Tula estaba tan triste que se puso en contacto con Cepeda (sí, con el mismo ser frío que no la trataba bien, pero del que se enamoró con verdadera ceguera) y le habló con el corazón en la mano: “Envejecida a los treinta años, siento que me cabrá la suerte de sobrevivirme a mí propia, si en un momento de absoluto fastidio no salgo de súbito de este mundo tan pequeño, tan insignificante para dar felicidad, y tan grande y tan fecundo para llenarse y verter amarguras”.

Con la ilusión perdida, aceptó en mayo de 1846 contraer matrimonio con Pedro Sabater, gobernador civil de Madrid en aquel entonces. La unión, que se le antojó cómoda y tranquila, duró poco, pues Sabater, enfermo, moriría en Burdeos en agosto de ese mismo año. Las desgracias parecían cebarse con ella y su espíritu romántico la arrastró a un duelo del que le costó reponerse. Había llegado a sentirse enamorada de ese valenciano que, además de político, era un poco poeta, pero no le dio tiempo a disfrutarlo.

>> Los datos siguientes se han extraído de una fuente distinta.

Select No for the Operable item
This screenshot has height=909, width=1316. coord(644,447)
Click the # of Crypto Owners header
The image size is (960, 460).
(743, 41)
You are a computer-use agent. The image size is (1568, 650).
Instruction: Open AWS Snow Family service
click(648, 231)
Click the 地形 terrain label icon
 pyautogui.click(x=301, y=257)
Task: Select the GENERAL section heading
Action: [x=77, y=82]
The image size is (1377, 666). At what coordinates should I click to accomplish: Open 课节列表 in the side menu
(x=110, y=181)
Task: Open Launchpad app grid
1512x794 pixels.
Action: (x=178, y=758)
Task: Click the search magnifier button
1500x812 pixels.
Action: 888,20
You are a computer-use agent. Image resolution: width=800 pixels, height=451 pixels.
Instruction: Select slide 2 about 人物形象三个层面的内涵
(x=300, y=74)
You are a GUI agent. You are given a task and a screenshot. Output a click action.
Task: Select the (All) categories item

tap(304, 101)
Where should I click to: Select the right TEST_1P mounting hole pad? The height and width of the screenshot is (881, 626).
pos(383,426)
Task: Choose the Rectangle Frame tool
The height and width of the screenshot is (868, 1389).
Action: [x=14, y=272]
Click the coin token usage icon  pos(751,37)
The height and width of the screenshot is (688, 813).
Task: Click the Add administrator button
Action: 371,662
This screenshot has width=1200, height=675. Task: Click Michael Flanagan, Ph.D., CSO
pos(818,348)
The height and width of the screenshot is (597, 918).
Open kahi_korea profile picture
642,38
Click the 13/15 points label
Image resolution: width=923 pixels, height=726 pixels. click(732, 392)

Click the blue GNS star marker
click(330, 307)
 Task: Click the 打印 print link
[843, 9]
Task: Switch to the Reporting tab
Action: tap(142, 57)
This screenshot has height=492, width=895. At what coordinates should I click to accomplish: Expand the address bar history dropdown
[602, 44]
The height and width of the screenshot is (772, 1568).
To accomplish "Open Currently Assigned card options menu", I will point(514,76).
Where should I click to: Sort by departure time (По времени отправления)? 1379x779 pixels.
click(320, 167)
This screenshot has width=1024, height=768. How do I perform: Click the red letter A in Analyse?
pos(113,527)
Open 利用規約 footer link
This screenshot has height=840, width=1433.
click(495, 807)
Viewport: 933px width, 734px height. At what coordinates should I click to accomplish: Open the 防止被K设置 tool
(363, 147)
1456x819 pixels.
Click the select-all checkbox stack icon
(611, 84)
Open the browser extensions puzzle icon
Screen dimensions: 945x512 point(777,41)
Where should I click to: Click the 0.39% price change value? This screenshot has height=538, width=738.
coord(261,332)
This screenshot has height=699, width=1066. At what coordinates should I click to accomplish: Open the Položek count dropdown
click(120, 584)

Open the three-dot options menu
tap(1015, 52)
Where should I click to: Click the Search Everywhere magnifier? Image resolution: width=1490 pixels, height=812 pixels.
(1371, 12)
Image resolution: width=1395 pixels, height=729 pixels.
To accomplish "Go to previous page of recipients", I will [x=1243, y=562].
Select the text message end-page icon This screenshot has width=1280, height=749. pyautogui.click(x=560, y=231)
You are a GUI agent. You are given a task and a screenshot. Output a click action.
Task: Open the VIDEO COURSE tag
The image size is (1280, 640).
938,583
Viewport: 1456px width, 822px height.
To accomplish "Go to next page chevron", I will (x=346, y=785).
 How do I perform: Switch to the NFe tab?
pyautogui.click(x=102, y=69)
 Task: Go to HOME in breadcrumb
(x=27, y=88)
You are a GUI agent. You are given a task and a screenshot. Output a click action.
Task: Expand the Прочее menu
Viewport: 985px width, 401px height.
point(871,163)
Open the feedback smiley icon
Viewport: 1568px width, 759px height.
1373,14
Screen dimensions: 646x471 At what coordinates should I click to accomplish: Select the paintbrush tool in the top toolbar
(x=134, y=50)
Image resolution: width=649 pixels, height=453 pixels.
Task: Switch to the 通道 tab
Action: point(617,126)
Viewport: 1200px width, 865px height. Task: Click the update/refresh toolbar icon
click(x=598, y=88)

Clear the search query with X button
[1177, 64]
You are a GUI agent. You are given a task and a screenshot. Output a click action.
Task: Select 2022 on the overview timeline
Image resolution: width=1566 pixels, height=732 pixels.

Tras su muerte, ingresó unos meses en el convento de Nuestra Señora de Loreto de Burdeos donde intentó recomponer su ánimo. Cuando lo consiguió, retorno a la capital de España. 

En 1847 solo se sintió fuerte para escribir un Devocionario. Se produjo un nuevo acercamiento a Cepeda que acabó igual de mal y que la devolvió un tiempo al convento y silenció sus letras. 

Pero ella era más fuerte de lo que creía, su pasión por la literarura sobrevivió a todos los avatares de su vida y en los siguientes años escribió muchas obras: Los oráculos de Talía, La hija de las Flores, Recaredo, Tres amores, La verdad vence apariencias, La hija del rey René, El millonario y la maleta, Errores del corazón y el Donativo del Diablo.

Intentó entrar en la Real Academia (pobre, qué pérdida de tiempo siendo mujer), pero tras una ardua discusión se lo acabaron denegando. ¿Por qué? Desde luego, por méritos no fue. Fue, sencillamente, como comenta Angulo en su estudio, por ser mujer.

Tras esto, siguió escribiendo: La sonámbula, Hortencia y La aventurera.

En 1855 se casó de nuevo, esta vez con un militar canario, Domigo Verdugo, en una boda cuyos padrinos fueron los reyes. Los biógrafos no se ponen de acuerdo sobre lo que sucedió el 14 de abril de 1858 con él, pero el caso es que fue herido y su salud, a partir de ese momento, se deterioró. Para ver si era posible que el clima de Cuba lo mejorase, fue destinado allí y con él se desplazó Tula. Fue recibida con honores, e incluso inauguró un teatro que lleva su nombre. En octubre de 1863, sin haber logrado la ansiada mejoría, su segundo esposo falleció.

En ese tiempo había escrito las que serían sus últimas obras: El artista Baquero y Dolores; también abrió una revista literaria, El álbum de lo bueno y lo malo, pero no duró mucho tiempo.

A la muerte de Domingo quiso retirarse de nuevo a un convento, pero la intervención de su hermano Miguel lo impidió. Viajó entonces: Estados Unidos, Sevilla, Francia, Madrid, escribiendo algunos poemas menores. La muerte de Miguel en el 69 la dejó abatida, tanto que su última obra, Catilina, es tan extraña que no se pudo representar.

Murió en Madrid, el 1 de febrero de 1873 a los 58 años, sola y decaída, y a día de hoy está considerada una de las precursoras del movimiento feminista en España.